第11話 任務同行

 また、数日が過ぎた。この日は、エレンに久しぶりの任務が入り、ちょうど司令官室にて、その説明を受けているところだった。


「…それで、今回の任務は難しいものじゃないわ。見回り…パトロールをしてきてほしいの」

「パトロール、ですか…」

「えぇ、もう聞いてると思うけど、ここ最近の魔珠の減少が目立ってきて、以前、保護魔法を施しに行ってもらったの。だけど、一向にその効果が見えなくてね…」

「無理やりにでも解除している者がいる、と」

「そう。それで、しばらくパトロールを中心に組んでいこうと思ってね」

「わかりました」

「今日のパートナーは、準備が整ったらまたここに来るそうだから、ちょっと待ってね」

「? 今日はシェリーとじゃないんですか?」


 ガーデンの任務は、常に二人以上のグループになって行動するようになっている。ペアでの任務は、コンビネーションが取れる二人で、とのことで、パートナーが変わることがほとんど無い。エレンのパートナーは、普段はシェリーのはずだが、ここでパートナーが変えられたことは初めてだ。


「えぇ。なんでも、今回からあなたと組ませてくれって、彼が…」

「"彼"?」

「えぇ…あ、噂をすれば…ね」


 セラヴィが扉の方へ視線を向ける。エレンも彼女が見つめる方向へ目を向けた。視線の先には、アールが立っていた。

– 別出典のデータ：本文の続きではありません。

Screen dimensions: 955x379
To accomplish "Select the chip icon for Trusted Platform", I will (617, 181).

静かに扉を閉め、二人のもとへ歩いてくる。


「アー…ル?」

「こちらは大花盤ボートの準備も整いました。いつでも出動できます」

「そう…それじゃあ、エレン。あなたも準備の方は大丈夫かしら?」

「え…? あ、はい。大丈夫です」

「了解。二人とも、気を付けていってらっしゃい」

「はい、行ってきます」


 少し戸惑いながらも、アールの後について行くエレン。出動口には、二人が乗れる大きさに調整されたアールの大花盤が展開されて待っていた。


「今日の任務先は、俺しか行ったことのない場所だから、手っ取り早く大花盤は一つだけな」

「あ…うん。わかったわ」

「…行くか」


 二人が乗り込むと、大花盤の、普段は雨風を防ぐためのドームが展開された。


「今日は天気も悪くないから、ドームは要らないんじゃない?」

「いいんだ……お前がいつ襲われてもおかしくないから…」

「え? 何か言った?」

「いや、なんでもない…それより、少し急ぐぞ。しっかり掴まってろ」

「え…きゃあっ!?」


 アールが、飛び始めから一気に飛行速度を上げる。エレンはハンドルを取り損ねそうになったが、何とか持ちこたえて態勢を整えた。

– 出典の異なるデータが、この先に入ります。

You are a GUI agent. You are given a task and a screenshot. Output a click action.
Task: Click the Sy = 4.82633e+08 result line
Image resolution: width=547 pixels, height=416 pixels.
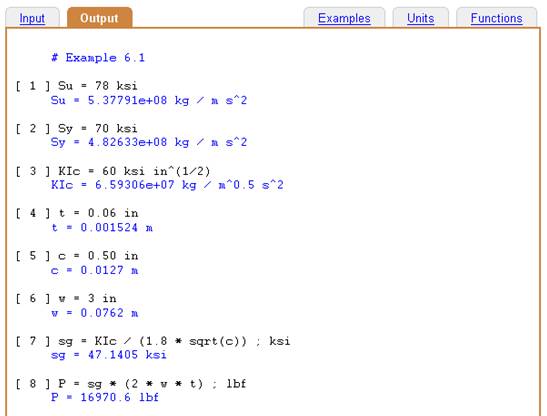(149, 142)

 二人を乗せた大花盤が、ガーデンから南へと、まっすぐ進んでいく。しばらく飛行していると、大きく拓けた草原が見えた。すると、何かに気付いたアールが目を見開いた。


「…これは…!」

「ん? どうかした?…わ…っ…綺麗…」

「…降りるぞ」

「え? えぇ…」


 草原を見渡すと、まるで大地にラメを散りばめたかのように、一面の緑がキラキラと輝いていた。エレンはその美しさに見とれていたが、アールは何か不信感を抱いた顔つきだった。

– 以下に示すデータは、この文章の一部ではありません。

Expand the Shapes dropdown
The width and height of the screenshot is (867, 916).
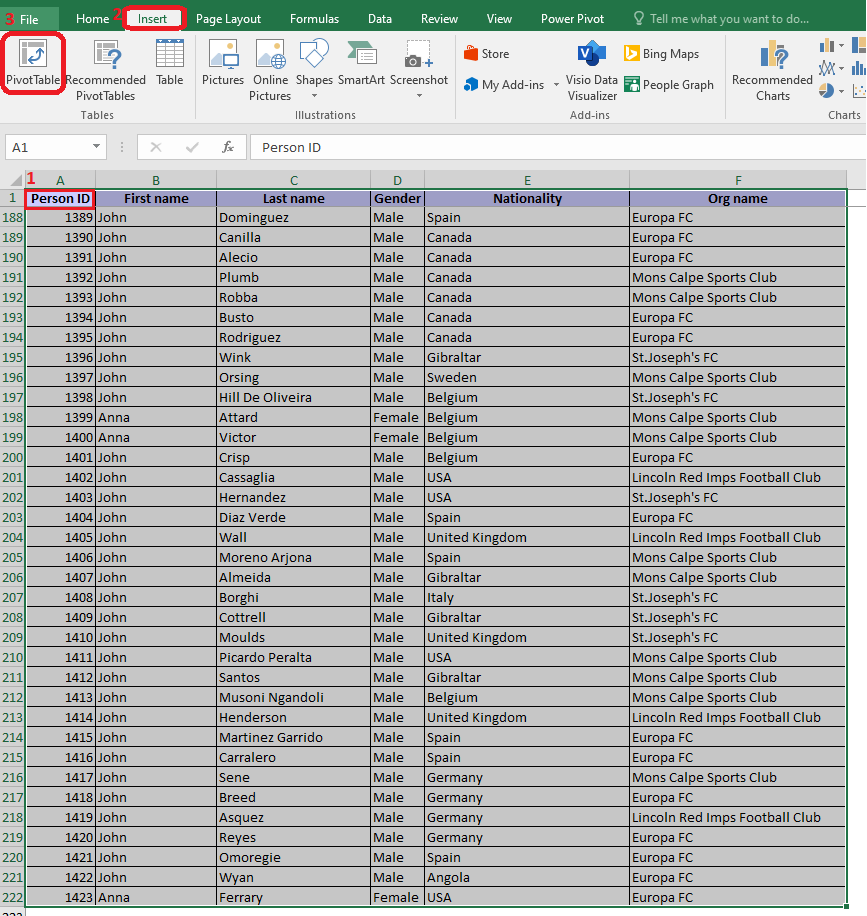314,96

 徐々に大花盤の高度を下げていき、草に触れるか否かの高さまで降りると、地を滑るように進んでいく。そこでようやく、この大地一帯が輝いて見えた理由がわかった。


「…これ…ガラス?」

「ガラスも何も、夜光硝花の破片だ」

「えっ!?」

「ここ一帯は、『硝花の丘』と呼ばれる、有名な夜光硝花の自生地の一つなんだ。本来なら、さっきまでの高度でも十分、花の形が認識できたんだが…」

「粉々になってる…」

「明らかに誰かが踏み荒らした跡…それと、風化して崩れたものが大多数だ」

「風化って…硝花が崩れるなんて、聞いたことないわよ?」

「普通なら、お前の言うとおり硝花が自然と朽ちることはない。壊されても、時間をかけて自己修復する。ただ、硝花の自生にも魔珠が必要不可欠…ここまで言えば、わかるだろ?」

「…魔珠が何者かに盗まれたから…」

「とりあえず、破片の少ない場所で降りよう。もしかしたら、自然現象が理由で魔珠が掘り起こされているだけかもしれない」

「わかったわ」


 広い草原を慎重に進み、破片の少ない一角に降り立った。そこから見渡しても、硝花が壊され朽ちているというのに、そんなことを微塵も感じさせないくらい、緑が輝く美しい情景が広がっていた。